* **Task statement**
Begin the copy at the line containing "Given: Open browser DevTools console icon" and end it at the final line of the material below, reproducing each line exactly, without images.

═══ Material for this exercise ═══

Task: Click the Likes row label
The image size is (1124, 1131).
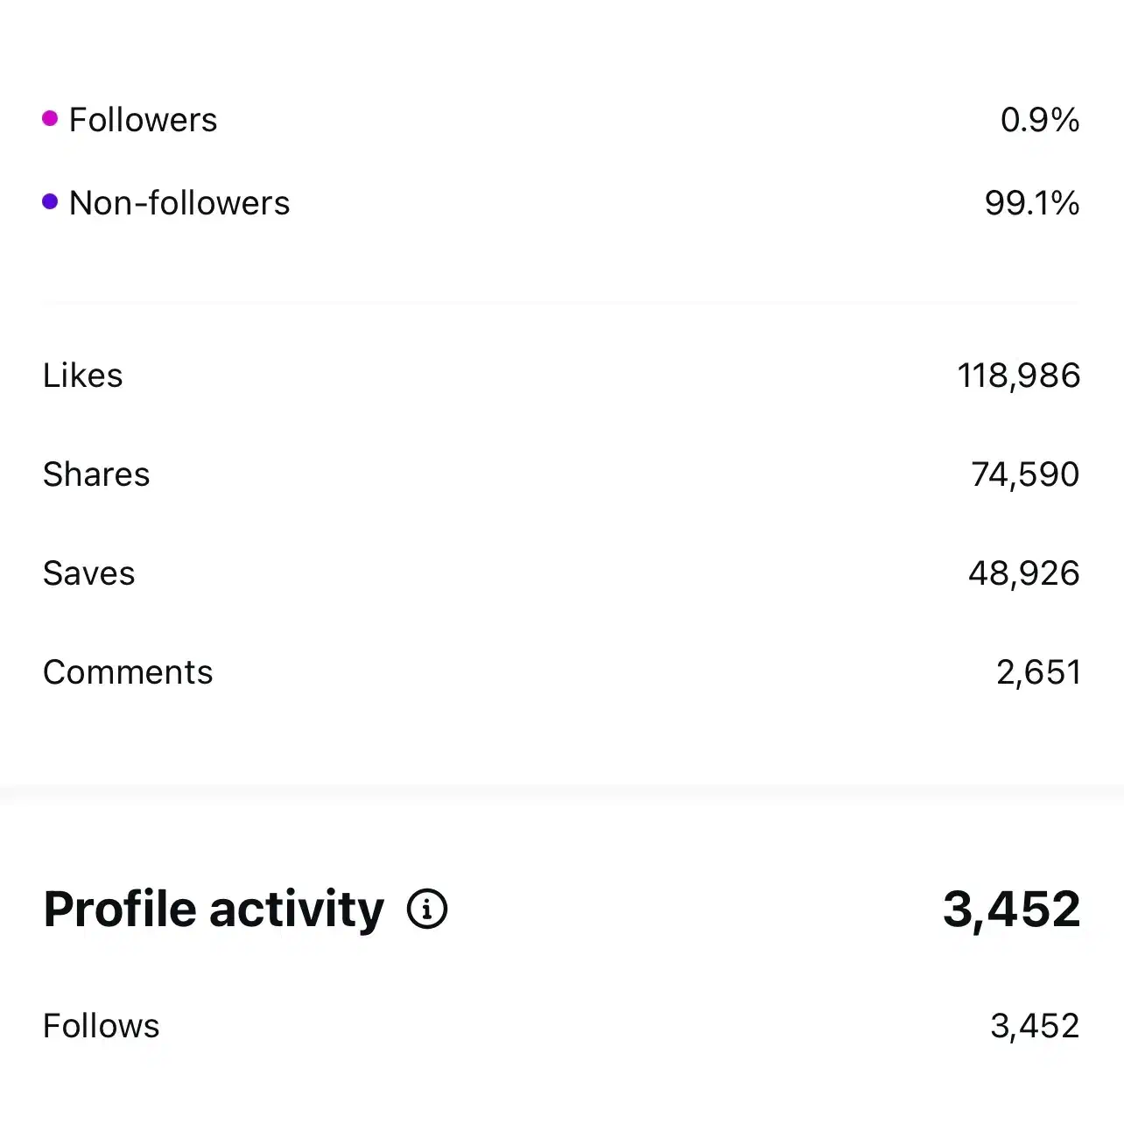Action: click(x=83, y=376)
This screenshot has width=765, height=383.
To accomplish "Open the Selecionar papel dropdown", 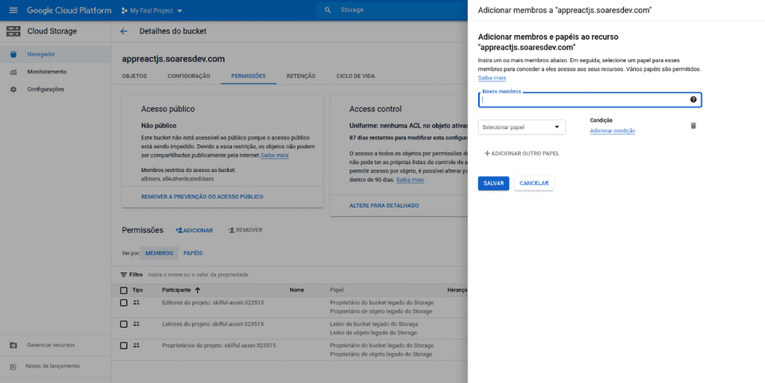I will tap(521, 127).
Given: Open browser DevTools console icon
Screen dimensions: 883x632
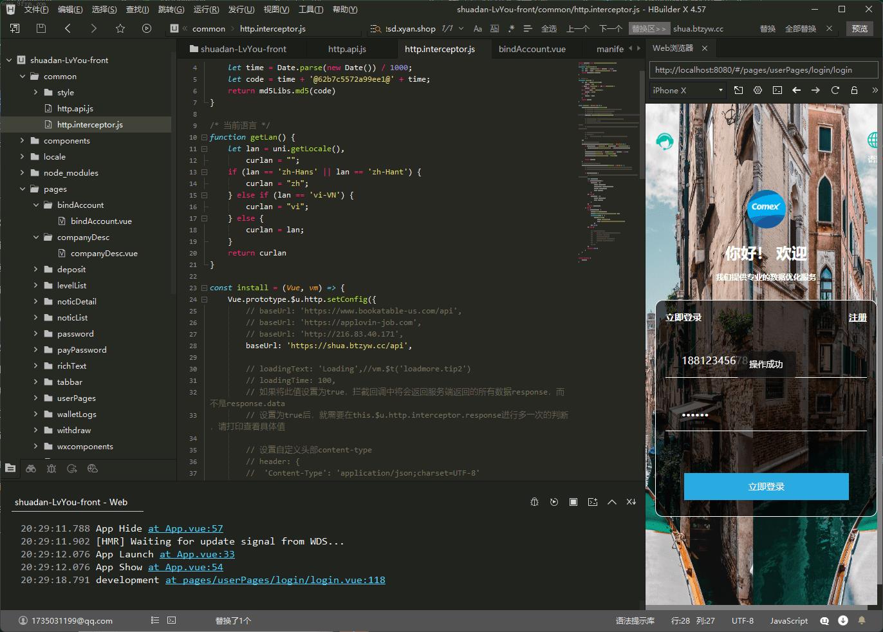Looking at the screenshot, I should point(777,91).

═══

* **Result for this exercise**
Given: Open browser DevTools console icon
Screen dimensions: 883x632
Looking at the screenshot, I should point(777,91).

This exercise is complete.